Wave celerity in hydraulic transients computation for CIPP-rehabilitated pipes
Price
Free (open access)
Volume
Volume 8 (2020), Issue 4
Pages
14
Page Range
326 - 340
Paper DOI
10.2495/CMEM-V8-N4-326-340
Copyright
WIT Press
Author(s)
F. Evangelista, S. Hernandez, S. Mambretti & D. Parola
Abstract
Most of the water pipe infrastructure is outdated; therefore, frequent maintenance and repair works are required. To speed up the rehabilitation work and to have a more sustainable and efficient approach, trenchless methodologies have been developed in the last decades. One of the most cost-effective trenchless methods is the so-called Cured in Place Pipeline (CIPP) method, in which a resin-impregnated liner is pulled or inverted inside the host pipe and, when cured, it restores the old pipe structural and mechanical integrity. The aim of this study is to analyse the effects of the presence of a CIPP liner in a deteriorated pipe during unsteady flow for compressible fluids. In particular, the paper deals with a new formulation to compute the celerity of the wave which produces the overpressures, when the pipe wall is composed of both the host (old) pipe and the new liner, whose thickness depends on the required mechanical characteristics. The problem is strictly dependent on the mechanical properties of the liner. In order to obtain the new formula for celerity, the linear elastic problem for multi-layered pipes has been solved. The theoretical results have been validated by performing numerical simulation analysis using a Boundary Element model, with the software BEASY™. The resulting circumferential strain is integrated in the continuity equation, deriving the new formula to compute the wave celerity.
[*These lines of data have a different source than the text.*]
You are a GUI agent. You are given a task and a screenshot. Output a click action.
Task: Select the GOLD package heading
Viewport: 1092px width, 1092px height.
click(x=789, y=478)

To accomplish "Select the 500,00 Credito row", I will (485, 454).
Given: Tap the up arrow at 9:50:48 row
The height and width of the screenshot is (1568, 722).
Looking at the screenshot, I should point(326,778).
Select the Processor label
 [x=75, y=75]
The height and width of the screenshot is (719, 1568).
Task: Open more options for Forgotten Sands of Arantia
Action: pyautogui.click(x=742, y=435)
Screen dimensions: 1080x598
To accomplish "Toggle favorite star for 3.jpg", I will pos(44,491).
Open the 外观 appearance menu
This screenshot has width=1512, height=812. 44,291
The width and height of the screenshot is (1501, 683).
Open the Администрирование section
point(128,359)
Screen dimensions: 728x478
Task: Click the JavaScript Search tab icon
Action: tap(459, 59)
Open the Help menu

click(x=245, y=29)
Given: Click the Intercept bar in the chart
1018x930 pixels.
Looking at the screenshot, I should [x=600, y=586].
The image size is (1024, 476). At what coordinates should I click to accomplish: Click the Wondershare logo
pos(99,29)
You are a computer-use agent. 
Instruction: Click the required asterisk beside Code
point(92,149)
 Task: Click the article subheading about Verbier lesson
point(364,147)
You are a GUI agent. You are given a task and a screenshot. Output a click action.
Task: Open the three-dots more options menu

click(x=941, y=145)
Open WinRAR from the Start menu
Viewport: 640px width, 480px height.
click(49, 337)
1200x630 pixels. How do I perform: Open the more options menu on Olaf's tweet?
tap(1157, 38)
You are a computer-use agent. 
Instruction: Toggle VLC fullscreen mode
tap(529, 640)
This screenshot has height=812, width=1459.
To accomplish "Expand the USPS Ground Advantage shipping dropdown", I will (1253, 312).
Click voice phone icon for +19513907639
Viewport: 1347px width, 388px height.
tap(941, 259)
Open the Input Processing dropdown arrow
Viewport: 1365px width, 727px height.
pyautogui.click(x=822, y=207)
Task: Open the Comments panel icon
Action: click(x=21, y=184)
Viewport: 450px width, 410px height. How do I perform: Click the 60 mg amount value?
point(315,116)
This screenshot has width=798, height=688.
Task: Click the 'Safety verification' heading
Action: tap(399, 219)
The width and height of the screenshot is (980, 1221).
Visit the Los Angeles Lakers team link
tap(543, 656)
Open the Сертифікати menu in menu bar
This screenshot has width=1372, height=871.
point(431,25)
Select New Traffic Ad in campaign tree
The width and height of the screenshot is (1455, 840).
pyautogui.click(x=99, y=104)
The values of the celerity are dependent on the thickness and on the elastic properties of the liner. The behaviour of several combinations of thickness of the liner and Young’s modulus values has been studied and the results have been critically shown in the paper.
Keywords
analytical model, boundary element model, CIPP, confined liner, elastic transient motion, pipeline relining, trenchless methods, water hammer, wave celerity.